Company plans to make its Blue Hat security event a twice-yearly confab.

Microsoft is working on plans to make a recent hacker meeting held on its Redmond, Washington, campus a twice-yearly event, according to a spokesperson for the vendor's security group.

The company plans to host another Blue Hat security event in the fall, though no specific date for it has been set, Stephen Toulouse, a program manager in Microsoft's security unit, said on Monday.

"We're looking at doing this again in the future," he said of the two-day event, which was held in March. "As we continue to engage with security researchers, we've become more comfortable getting into these face-to-face interactions with them."

The Blue Hat event's name is a reference to the annual Black Hat security conference, with the color in the title changed to blue because that's the color of the badges Microsoft employees wear on campus. This year's U.S. Black Hat meeting was held last week in Las Vegas.

Eye-Opening Demonstrations

In sessions at the initial Microsoft Blue Hat event, security researchers demonstrated to Microsoft executives and developers how flaws in the software giant's products could be exploited.

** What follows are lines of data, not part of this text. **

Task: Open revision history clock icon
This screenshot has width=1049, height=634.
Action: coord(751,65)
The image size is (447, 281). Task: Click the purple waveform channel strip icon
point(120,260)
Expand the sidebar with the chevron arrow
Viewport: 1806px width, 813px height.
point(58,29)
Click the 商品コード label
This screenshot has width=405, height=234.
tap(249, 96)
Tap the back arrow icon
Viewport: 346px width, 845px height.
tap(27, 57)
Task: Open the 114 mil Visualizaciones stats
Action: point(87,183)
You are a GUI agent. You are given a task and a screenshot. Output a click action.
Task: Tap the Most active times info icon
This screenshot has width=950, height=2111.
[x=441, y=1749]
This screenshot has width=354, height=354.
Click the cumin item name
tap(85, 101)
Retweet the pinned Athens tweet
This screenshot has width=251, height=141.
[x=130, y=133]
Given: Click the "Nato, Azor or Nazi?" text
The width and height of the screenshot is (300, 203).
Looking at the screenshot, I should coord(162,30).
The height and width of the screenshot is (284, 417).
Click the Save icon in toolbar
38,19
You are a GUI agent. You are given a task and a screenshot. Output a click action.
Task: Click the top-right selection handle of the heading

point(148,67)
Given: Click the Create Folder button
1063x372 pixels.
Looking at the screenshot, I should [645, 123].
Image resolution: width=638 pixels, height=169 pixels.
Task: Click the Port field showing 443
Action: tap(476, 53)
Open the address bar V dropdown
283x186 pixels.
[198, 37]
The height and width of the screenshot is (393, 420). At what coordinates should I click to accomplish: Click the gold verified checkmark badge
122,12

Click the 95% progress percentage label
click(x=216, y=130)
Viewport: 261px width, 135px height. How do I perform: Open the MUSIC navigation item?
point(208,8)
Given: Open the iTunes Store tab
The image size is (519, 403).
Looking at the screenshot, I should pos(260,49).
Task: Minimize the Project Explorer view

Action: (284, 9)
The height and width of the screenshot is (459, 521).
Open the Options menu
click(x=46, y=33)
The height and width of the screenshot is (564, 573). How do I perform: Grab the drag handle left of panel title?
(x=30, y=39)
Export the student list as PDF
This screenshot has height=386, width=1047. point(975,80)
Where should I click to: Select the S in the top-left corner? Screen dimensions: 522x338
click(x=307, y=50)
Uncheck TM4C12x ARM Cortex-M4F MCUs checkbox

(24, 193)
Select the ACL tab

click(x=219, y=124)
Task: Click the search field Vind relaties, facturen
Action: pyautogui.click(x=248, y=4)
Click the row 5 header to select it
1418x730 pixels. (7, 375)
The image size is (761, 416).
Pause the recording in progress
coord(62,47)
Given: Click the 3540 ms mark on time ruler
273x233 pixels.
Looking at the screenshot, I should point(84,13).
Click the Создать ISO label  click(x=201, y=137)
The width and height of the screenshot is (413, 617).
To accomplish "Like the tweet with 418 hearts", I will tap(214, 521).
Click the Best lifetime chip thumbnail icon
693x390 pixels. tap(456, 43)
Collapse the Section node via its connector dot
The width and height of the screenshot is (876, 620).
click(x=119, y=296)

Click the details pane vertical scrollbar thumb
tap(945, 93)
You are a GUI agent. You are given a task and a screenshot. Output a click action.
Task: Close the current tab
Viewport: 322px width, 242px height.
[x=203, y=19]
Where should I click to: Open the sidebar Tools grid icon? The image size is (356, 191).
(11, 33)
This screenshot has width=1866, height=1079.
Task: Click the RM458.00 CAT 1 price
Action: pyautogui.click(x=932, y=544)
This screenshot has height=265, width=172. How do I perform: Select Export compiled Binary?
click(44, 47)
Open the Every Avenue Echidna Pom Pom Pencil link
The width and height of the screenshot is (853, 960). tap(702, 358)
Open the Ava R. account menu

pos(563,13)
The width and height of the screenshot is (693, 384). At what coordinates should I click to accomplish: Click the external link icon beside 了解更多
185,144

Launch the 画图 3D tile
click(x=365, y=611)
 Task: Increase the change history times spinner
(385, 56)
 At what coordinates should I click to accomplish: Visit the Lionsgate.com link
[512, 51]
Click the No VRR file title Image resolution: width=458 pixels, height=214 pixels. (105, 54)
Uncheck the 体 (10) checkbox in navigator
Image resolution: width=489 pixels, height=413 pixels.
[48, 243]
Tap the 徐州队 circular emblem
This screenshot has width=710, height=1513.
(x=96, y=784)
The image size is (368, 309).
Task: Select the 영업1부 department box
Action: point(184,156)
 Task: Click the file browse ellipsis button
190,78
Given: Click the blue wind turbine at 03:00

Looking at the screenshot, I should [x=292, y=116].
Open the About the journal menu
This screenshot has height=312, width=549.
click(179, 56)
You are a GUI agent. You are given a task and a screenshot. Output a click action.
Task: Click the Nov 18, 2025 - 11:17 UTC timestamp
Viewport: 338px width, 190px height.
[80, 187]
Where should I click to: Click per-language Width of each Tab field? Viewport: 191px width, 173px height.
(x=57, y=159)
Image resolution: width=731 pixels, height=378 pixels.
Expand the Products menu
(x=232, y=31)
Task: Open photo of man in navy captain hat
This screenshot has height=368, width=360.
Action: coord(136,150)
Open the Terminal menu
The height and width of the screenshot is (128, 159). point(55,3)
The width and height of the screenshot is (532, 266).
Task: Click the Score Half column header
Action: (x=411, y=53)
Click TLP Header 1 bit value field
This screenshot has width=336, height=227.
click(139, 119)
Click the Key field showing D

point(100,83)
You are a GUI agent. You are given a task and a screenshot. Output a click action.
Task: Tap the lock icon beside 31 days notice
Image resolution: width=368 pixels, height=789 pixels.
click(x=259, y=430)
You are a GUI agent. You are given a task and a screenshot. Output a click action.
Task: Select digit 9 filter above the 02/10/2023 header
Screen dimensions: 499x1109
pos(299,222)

In one presentation, hackers set up a wireless network and showed how a laptop running Windows XP Service Pack 2 could be lured into joining a potentially malicious network, Toulouse said.

Demonstrating these kinds of possible security holes hit home with product developers, which is why Microsoft wants to host the event regularly, Toulouse said.

"There was a moment where everything just stopped," Toulouse said of the wireless network presentation. "You've got guys in the audience who wrote that code . . . Some of the things developers coming out of the talks were expressing [were] great ideas to go off and change the way products are [developed] to make sure this won't happen again."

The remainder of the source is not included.